• **STATED GOAL**
Pick out every line in the records below that contains the word "analytics", and copy each such line in full.
# Start of INFORMATION GIVEN
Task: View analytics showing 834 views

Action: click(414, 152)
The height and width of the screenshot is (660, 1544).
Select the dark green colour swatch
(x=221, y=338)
# End of INFORMATION GIVEN
• **SOLUTION TO THE PROBLEM**
Task: View analytics showing 834 views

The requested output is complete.